Serbia: Between Empire of Heaven and Empire of Earth Again

by: Can Karpat

Tomorrow the Kosovo final status talks enter a brand new phase. For the first time since the war, the leaders of Kosovo and Serbia meet in order to present their positions on status of Serbia's breakaway province. There is no reason to believe that while seven purely technical rounds have failed, these new highly political rounds would succeed. Does it mean that the international community has switched to the Plan-B, namely the "Diktat solution"? Is this the beginning of the end for Serbia...

Serbia's choice

"The Downfall of the Serbian Empire" is one of the best known Serbian epic songs, which tells the choice of Knez Lazar on the eve of the Battle of Kosovo in 1389. "Lazar, glorious Emperor, which is the empire of your choice? Is it the empire of heaven? Is it the empire of the earth?" If Lazar chose the empire of the earth, the Ottoman army would all perish. However, the empire of the earth would be nothing but temporal. If Lazar chose the empire of heaven, he and his men would all die, but ensured their place in heaven. "And the emperor chose the empire of heaven above the empire of the earth". Because the empire of the earth is eternal.

For centuries long this song on Lazar's choice had been a sweet consolation for the Serbs, who had been defeated by the Turks in the Battle of Kosovo. It comforted the Serbian psyche: They were not defeated; they chose to be defeated, for no less than a secure place in heaven.

The Serbian Prime Minister Vojislav Kostunica should better prepare himself for such a fatidic choice today. When Kosovo will be a lost cause for Serbia, Prime Minister should be able to tell his people that heaven is waiting for them to sooth their wounded pride. This time heaven may not be that spiritual, however, as it was in case of Prince Lazar. EU membership would be Serbia's earthly compensation.

Today the Kosovo final status talks enter a new top-level phase. Kosovo Albanian and Serbian high-level leaders are to meet face-to-face in order to present their positions on the future of Serbia's breakaway province.

The Serbian President Boris Tadic will sit opposite Fatmir Sejdiu, the President of the province that still, though de facto, belongs to Serbia. And Vojislav Kostunica will sit in front of his counterpart Agim Ceku, whom Serbia has been accusing of serious war crimes for years.

One must not be a clairvoyant to guess the outcome of this new second phase: dialogue of the deaf and failure.

The beginning of the end

There is no reason to believe that while seven purely technical rounds have failed, these new highly political rounds would succeed. From now on, the two sides will discuss the future status of Kosovo, and not the peripheral issues like decentralization, the economy or protection of the Serbian cultural heritage and religious sites in the province.

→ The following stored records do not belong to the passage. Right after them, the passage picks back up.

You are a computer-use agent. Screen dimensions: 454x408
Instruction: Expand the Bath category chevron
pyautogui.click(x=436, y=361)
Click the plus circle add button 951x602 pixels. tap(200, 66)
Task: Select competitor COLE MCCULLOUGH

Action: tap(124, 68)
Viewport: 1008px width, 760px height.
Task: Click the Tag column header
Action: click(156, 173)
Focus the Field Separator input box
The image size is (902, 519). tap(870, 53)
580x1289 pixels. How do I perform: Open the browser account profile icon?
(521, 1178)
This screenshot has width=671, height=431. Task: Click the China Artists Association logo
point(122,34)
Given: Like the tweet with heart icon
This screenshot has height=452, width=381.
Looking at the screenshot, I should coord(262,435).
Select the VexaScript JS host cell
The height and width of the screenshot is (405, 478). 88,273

Not even the question of the protection of the Serbian culture in Kosovo, definitely one of the softest issues on the agenda, could be resolved during the seven rounds of talks.

Even the Special Envoy for the Kosovo Future Status Process Martti Ahtisaari stated that he did not expect the talks to generate any concrete results and added that this would likely have to wait until after the next UN General Assembly session in September.

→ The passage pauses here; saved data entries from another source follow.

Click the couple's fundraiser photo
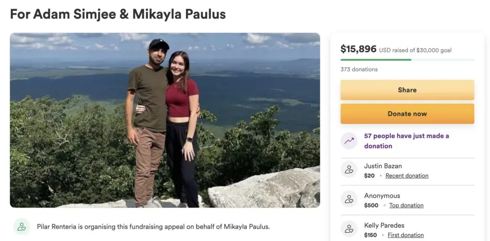The width and height of the screenshot is (490, 241). tap(165, 120)
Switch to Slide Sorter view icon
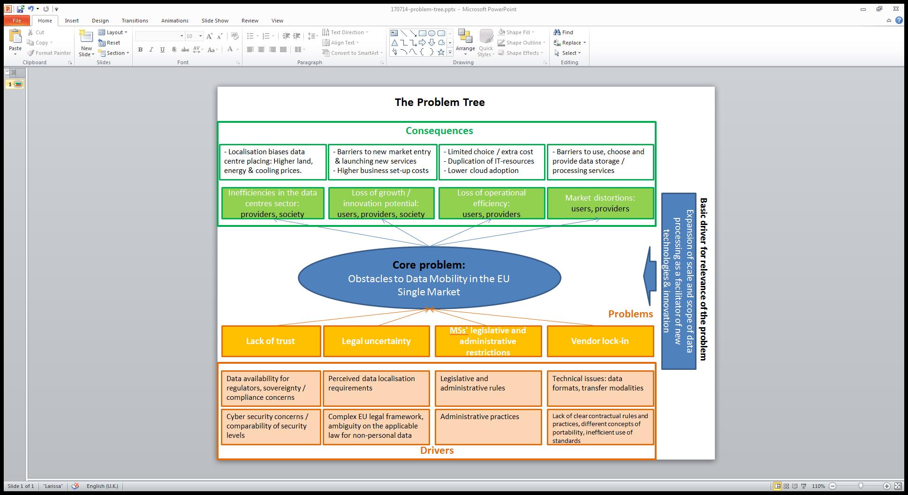This screenshot has width=908, height=495. [787, 486]
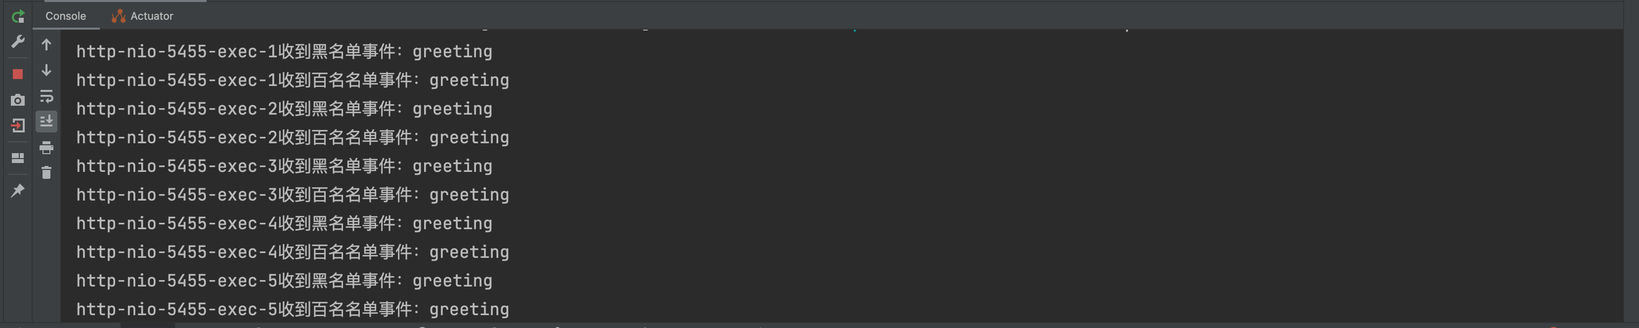
Task: Click the Exit icon with red arrow
Action: pos(18,126)
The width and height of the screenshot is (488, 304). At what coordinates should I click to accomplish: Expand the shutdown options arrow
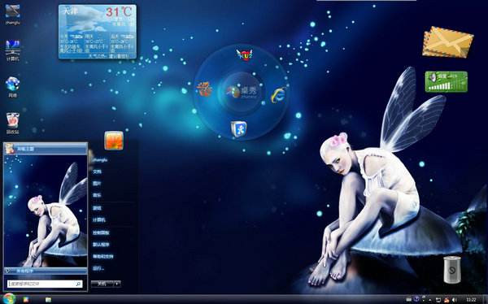(x=117, y=284)
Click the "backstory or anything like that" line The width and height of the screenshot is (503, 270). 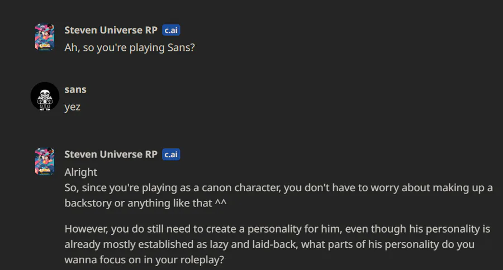click(x=139, y=203)
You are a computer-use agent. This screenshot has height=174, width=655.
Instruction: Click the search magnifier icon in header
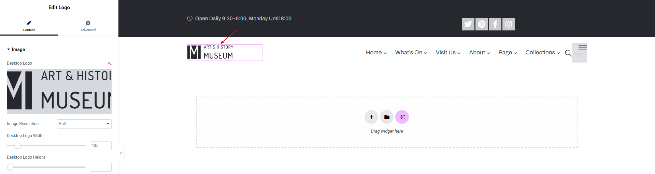(568, 53)
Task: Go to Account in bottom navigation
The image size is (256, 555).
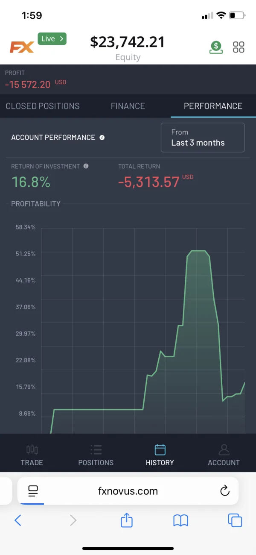Action: (224, 455)
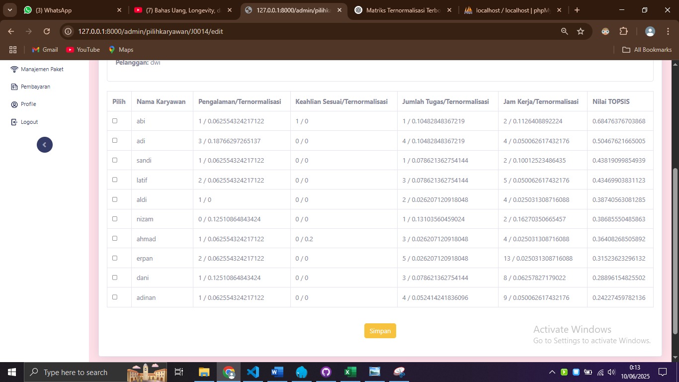Image resolution: width=679 pixels, height=382 pixels.
Task: Click the Pembayaran sidebar icon
Action: (x=14, y=87)
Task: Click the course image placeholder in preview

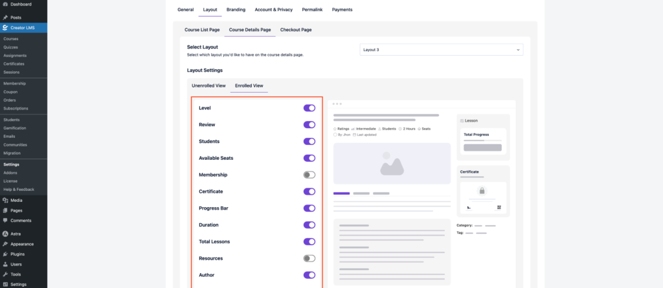Action: click(x=392, y=164)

Thus Martti Ahtisaari confirmed the general belief that the talks are only a necessary transition period, which will serve as a confirmation of the failed status talks. As soon as the failure of the second phase of the talks is totally confirmed, the Kosovo case will be transferred to the UN Security Council (UNSC), which will probably impose its decision as an "international Diktat" to the two sides.

The attitude of Russia and China, the two permanent members of the UNSC, will be decisive since all the others are in favour of some form of independence for Kosovo. However, as long as Russia is concerned, the international community receives highly contradictory signals from Moscow.

Until very recently Russia has totally backed the Serbian cause. However, now, Moscow is keen to change its policy on Kosovo in light of the precedent it would set for other regions like, not unexpectedly, Georgia's breakaway regions of South Ossetia and Abkhazia and Moldova's breakaway region of Transdnestria.

The USA and Great Britain insist that a comparison cannot be drawn between Kosovo and Georgia and Moldova. However, sooner or later they will have to assure Russia's vote in the UNSC. And the price of the Russian vote is now well known. Since according to the Western powers Kosovo's independence will be the key to the total pacification of the Balkans, it would be not a big surprise if, at the end of the day, Russia gets at least some kind of assurance for a similar deal for South Ossetia, Abkhazia and Transdnestria.

The elections of the year

Meanwhile party leaders in Serbia are discussing possible dates for the next general elections. While Vojislav Kostunica's Democratic Party of Serbia (DSS) prefers elections left to next spring, Boris Tadic's Democratic Party (DS) prefers this autumn. In any case, the elections will be held probably before the Kosovo issue is resolved.

Vojislav Kostunica's minority government is losing blood every day, namely its working majority in Parliament. On the one hand, since the death of their leader, Slobodan Milosevic in The Hague Socialist Party of Serbia (SPS) has threatened to withdraw their support from the government if any other forcible extraditions take place. On the other hand, the Europhile-technocrat liberal party G 17 Plus warns the government that they will pull out of the coalition by October if pre-accession talks with the EU are not resumed.

Serbia goes through an extremely difficult year. On 3rd May the EU suspended pre-accession talks with Serbia after Belgrade failed to deliver General Ratko Mladic to The Hague. On 21st Montenegro seceded from its state union with Serbia and became independent. The Presevo Valley, Sandzak and Vojvodina may be the next regions, which would bedevil the political atmosphere in Serbia. And of course, Kosovo.

Unsurprisingly the ultra-nationalist Serbian Radical Party (SRS) exploits this situation to the extreme. No less than 37 percent of the Serbian people support this party at the public surveys. A particularly sad picture since nothing but the mentality of SRS and alike were responsible for this desperate no-way-back situation in Kosovo in the first place.

Very hard times are waiting for moderate nationalist Vojislav Kostunica. How will he persuade his voters that he is the reasonable Prince Lazar, and not the treacherous Vuk Brankovic, whose betrayal, so the Serbs like to believe, supposedly condemned the Serbian kingdom to defeat before the Turks in 1389? How will the new epic song look like?

In his open letter on 13th July, Vojislav Kostunica himself made this point clear: "Can such a country, by any measure a democratic one, survive the forcible taking of 15 percent of its territory? What democratically elected government could explain to its voters after such an act that they should continue to believe in the principles of tolerance, liberalism and the sacrosanct will of the people - the values of enlightened Western civilization, in the name of which they toppled an evil, authoritarian regime?"

Unlike DS, DSS and other pro-Western parties, SRS is able to give its supporters very simple and clear messages. And in times of political suffocation people, who lost their confidence even in themselves, often prefer this kind of simple and clear messages. Sad but history can testify to this.

The general elections in Serbia will be by far the most important elections in the Balkans this year. If the two major Serbian parties DS and DSS cannot find a common ground to cooperate, not only Serbia would stray from the path that leads towards democracy, but the Western powers would also have to deal henceforth with negotiators that they never dreamt of in their worst nightmares at the status talks in Vienna.